In Reinforcement Learning (RL), an agent learns to make decisions by interacting with an environment and receiving feedback in the form of rewards. Multi-Task Reinforcement Learning (MTRL) extends this concept by training a single agent to perform multiple tasks simultaneously, allowing for more efficient use of resources and behavior sharing between tasks. Policy Distillation (PD) is a technique commonly used in MTRL, where policies from multiple single-task agents (teachers) are distilled into a single multi-task agent (student). This is done by merging common structure across tasks, while separating task-specific properties.

However, existing PD approaches require interactions with the environment during training.
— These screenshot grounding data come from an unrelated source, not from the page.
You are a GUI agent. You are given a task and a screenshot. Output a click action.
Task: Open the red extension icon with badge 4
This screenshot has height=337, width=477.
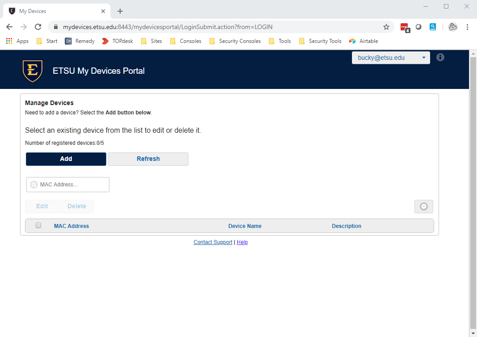click(405, 27)
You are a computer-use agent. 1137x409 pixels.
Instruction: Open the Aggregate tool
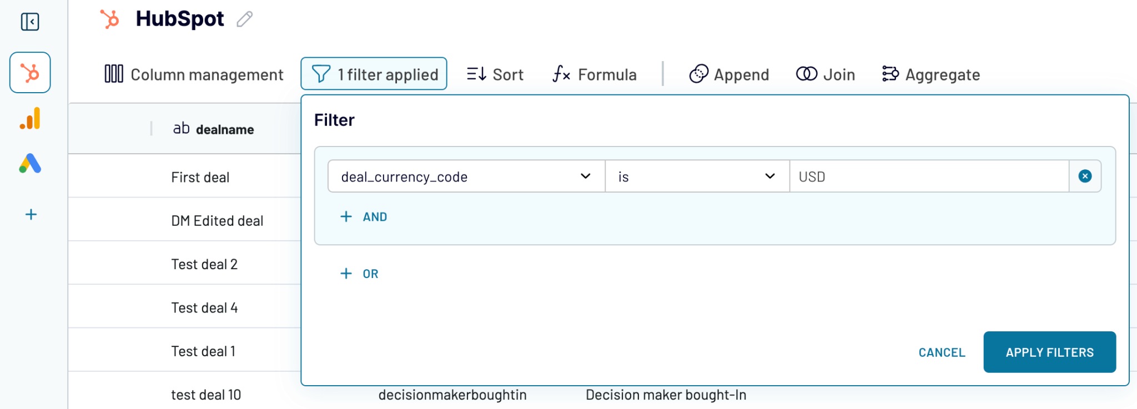pyautogui.click(x=930, y=74)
In this work, we investigate the effectiveness of PD in the offline setting, where the agent has no interaction with the environment before deployment and can only learn from previously collected data. Through a series of experiments, we demonstrate that a straightforward approach yields the highest performance. This approach involves first learning teacher policies using an existing offline RL algorithm, then distilling these policies into a student by sampling states from the offline data and applying a Mean Squared Error (MSE) loss between the teachers’ and student’s best actions. Moreover, we investigate the effect of a state distribution shift—a major challenge in offline RL—on our approach. We find that such shifts impact performance only slightly in cases of relatively small neural networks or substantial distribution shifts.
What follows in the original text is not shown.